Sentenza Sentenza Cassazione Civile n. 1730 del 20/01/2022

Cassazione civile sez. VI, 20/01/2022, (ud. 21/09/2020, dep. 20/01/2022), n.1730

LA CORTE SUPREMA DI CASSAZIONE

SEZIONE SESTA CIVILE

SOTTOSEZIONE L

Composta dagli Ill.mi Sigg.ri Magistrati:

Dott. ESPOSITO Lucia – Presidente –

Dott. DI PAOLANTONIO Annalisa – Consigliere –

Dott. PONTERIO Carla – Consigliere –

Dott. AMENDOLA Fabrizio – Consigliere –

Dott. BELLE’ Roberto – rel.

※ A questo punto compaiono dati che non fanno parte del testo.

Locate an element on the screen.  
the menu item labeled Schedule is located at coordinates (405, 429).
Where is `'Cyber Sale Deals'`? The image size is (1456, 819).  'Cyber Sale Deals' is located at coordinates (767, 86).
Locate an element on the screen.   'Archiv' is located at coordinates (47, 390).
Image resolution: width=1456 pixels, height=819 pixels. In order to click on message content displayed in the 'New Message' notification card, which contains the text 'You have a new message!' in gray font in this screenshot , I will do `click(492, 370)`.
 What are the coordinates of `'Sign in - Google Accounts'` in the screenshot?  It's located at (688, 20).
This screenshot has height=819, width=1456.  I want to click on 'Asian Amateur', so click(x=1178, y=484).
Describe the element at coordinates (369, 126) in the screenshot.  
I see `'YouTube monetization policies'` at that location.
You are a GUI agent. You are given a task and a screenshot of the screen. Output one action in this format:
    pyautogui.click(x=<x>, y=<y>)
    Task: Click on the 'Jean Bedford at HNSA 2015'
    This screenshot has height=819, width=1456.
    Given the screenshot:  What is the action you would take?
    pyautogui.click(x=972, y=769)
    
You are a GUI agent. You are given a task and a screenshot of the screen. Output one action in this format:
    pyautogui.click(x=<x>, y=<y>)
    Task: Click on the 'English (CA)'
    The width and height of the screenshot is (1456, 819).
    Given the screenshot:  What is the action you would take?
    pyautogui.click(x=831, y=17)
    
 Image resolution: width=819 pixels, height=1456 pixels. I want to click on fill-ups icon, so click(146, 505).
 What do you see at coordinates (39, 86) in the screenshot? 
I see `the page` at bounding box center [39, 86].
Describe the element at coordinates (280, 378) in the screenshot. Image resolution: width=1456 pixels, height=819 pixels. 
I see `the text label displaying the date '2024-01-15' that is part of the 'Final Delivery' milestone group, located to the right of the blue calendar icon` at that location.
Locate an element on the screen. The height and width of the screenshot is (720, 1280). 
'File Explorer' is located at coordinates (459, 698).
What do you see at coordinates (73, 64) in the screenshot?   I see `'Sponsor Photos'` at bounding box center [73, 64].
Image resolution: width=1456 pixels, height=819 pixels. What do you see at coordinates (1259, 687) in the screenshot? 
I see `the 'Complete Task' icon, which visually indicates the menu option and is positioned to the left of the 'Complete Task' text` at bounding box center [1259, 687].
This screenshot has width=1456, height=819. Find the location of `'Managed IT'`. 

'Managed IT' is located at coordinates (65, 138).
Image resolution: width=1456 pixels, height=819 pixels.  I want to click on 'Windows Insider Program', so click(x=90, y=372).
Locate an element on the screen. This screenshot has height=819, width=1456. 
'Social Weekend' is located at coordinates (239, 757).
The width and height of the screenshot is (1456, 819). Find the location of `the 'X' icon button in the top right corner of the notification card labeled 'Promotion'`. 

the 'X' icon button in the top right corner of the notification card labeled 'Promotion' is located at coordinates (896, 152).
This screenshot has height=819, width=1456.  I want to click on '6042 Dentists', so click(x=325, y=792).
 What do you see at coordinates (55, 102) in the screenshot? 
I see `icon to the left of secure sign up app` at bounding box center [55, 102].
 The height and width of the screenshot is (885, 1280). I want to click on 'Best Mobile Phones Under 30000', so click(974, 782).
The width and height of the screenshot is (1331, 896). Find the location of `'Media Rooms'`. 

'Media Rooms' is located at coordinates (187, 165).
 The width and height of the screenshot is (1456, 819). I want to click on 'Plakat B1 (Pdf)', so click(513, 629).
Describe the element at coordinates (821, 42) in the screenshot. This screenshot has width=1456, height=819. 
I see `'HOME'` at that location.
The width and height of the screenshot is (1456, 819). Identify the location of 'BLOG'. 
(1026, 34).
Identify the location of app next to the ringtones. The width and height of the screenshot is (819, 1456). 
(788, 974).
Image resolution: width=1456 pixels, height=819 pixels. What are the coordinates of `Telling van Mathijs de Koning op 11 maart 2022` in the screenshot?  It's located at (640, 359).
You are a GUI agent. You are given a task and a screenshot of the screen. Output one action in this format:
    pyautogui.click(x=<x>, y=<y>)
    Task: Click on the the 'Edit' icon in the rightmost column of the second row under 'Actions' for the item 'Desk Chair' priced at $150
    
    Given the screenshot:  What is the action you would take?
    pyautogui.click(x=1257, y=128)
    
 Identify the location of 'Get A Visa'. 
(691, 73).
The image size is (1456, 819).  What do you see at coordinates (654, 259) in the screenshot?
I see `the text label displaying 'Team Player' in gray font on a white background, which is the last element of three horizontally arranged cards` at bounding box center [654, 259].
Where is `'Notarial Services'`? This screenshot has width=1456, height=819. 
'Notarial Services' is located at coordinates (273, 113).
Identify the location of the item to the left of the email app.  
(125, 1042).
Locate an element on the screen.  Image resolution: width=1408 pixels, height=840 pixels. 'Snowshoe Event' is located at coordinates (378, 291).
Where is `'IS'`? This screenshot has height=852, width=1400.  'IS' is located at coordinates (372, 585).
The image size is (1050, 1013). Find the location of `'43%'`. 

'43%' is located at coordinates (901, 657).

Consigliere –

ha pronunciato la seguente:

ORDINANZA

sul ricorso 16466-2020 proposto da:

COMUNE DI POZZUOLI, in persona del Dirigente pro tempore,

elettivamente domiciliato in ROMA, VIA FASANA N. 21, presso lo

studio dell’avvocato MICHAEL LOUIS STIEFEL, rappresentato e difeso

dall’avvocato GIUSEPPE FERRARO;

– ricorrente –

contro

T.A., elettivamente domiciliato in ROMA, LUNGOTEVERE

FLAMINIO 34, presso lo studio dell’avvocato GIANCARLO NUNE’,

rappresentato e difeso dall’avvocato MASSIMO CALO;

– controricorrente –

avverso la sentenza n. 6953/2019 della CORTE D’APPELLO di NAPOLI,

depositata il 02/01/2020;

udita la relazione della causa svolta nella Camera di consiglio non

partecipata del 21/09/2021 dal Consigliere Relatore Dott. ROBERTO

BELLE’.

 

Fatto

RITENUTO

che:

1. la Corte d’Appello di Napoli, riformando la sentenza di primo grado del Tribunale della stessa città, ha accolto la domanda con la quale T.A., dirigente del Comune di Pozzuoli, aveva chiesto la condanna dell’ente al pagamento in suo favore delle ferie non godute al momento del collocamento in quiescenza;

2. la Corte d’Appello ha sostenuto che il ricorrente, quanto alle ferie, fosse privo di potere decisionale autonomo, in quanto esisteva una procedura autorizzativa complessa, che lo inseriva in una gerarchia in cui egli sottostava sia ad un Capo Dipartimento, sia al Direttore Generale;

3. il Comune di Pozzuoli ha proposto ricorso per cassazione con sei motivi, resistiti da controricorso del T..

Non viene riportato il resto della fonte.